Both ports have been used individually for a single head configuration without any problem.  I have swapped HDMI cables on the ports and seen the visible half of the desktop switch monitors.  I have used twm instead of MATE and seen the same issue. 

I have tried to use the 'Monitor Preferences' gui to turn off the black screen hoping that turning it back on would do the trick. But turning it off grays and locks the visible screen and leaves the black half unchanged.  At that point I'm unable to see a virtual terminal, but by typing the keystrokes blindly, I'm able to reboot the computer.

Thanks for any help,

Bill

Update:
The card has a mini DisplayPort on top and two HDMI ports below.  The mini DisplayPort is seen as DisplayPort-0 and no monitor is cabled to it.  The upper HDMI port is reported as HDMI-A-1/HDMI-0 (dmr/xrandr).  This is the problem port.  The lower HDMI port is reported as DP-2/DisplayPort-1.  I've attached the relevant section of dmesg showing the drm messages.

Because I had run a single head configuration on either HDMI port, I didn't think it mattered whether the driver thought it was an HDMI port or a DisplayPort port.

BTW, the activity light on the monitor that is black show that the monitor is active, not sleeping.


----------



## roddierod (Apr 27, 2018)

Your xrandr.txt reports Display-0 as not being connected.  You probably need to tell xrandr how to active it.

try something like n an terminal window and see if it activates it:

`xrandr --output Display-0 --auto --output HDMI-0 --auto --right-of Display-0`

When I ran multi-screens with a Radeon I had to put something similar in my .xinitrc to get them to work correctly.


----------



## Bill_H (May 6, 2018)

DisplayPort-0 was shown as not connected because it was a mini-DisplayPort and I didn't have an adapter or cable for it.  The two monitors were plugged into DisplayPort-1 and HDMI-0.

I ran the suggested xrandr command for DisplayPort-1 and HDMI-0 with no change in the results.

I simplified my xorg.conf to include just the Device Section for the radeon driver.

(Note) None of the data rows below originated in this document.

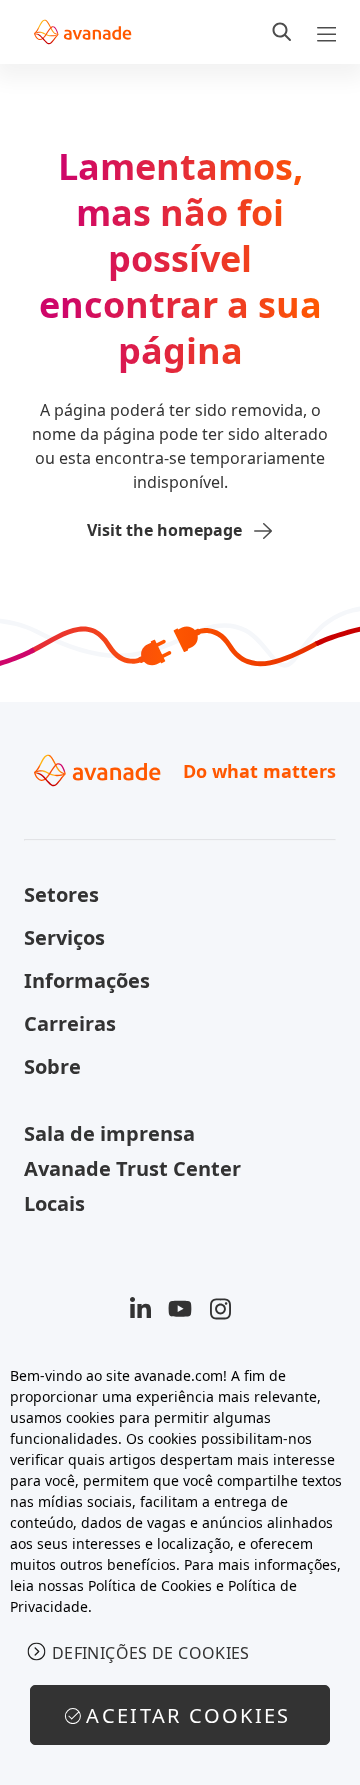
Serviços (64, 937)
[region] (180, 1565)
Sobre (52, 1066)
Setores (61, 894)
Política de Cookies (150, 1585)
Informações (87, 980)
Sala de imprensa (109, 1133)
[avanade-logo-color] (82, 32)
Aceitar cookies (188, 1715)
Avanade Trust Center (132, 1168)
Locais (54, 1203)
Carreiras (70, 1023)
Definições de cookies (151, 1653)
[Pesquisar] (282, 32)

I purchased a mini-DisplayPort to HDMI adapter and tried the setup with three monitors.  DisplayPort-0 shows its part of the desktop, DisplayPort-1 is black (but active), and HDMI-0 has a pattern of colored vertical lines.

I have tried:
1) one monitor on one graphics card port; works as expected.  Tried for all three ports and all three monitors.
2) with three monitors connected and playing with the "Displays" applet, by reducing the resolution of all three monitors, the HDMI-0 monitor showed its section of the desktop.   This only happened a couple of times and I haven't been able to reliably reproduce this.
3) currently, with three monitors connected, trying to configure xorg.conf ServerLayout so that only one screen/monitor is used in the display.  Xorg.0.log shows that the one monitor layout is read, but there is no difference in the display:  same problem as when I first connected three monitors.


----------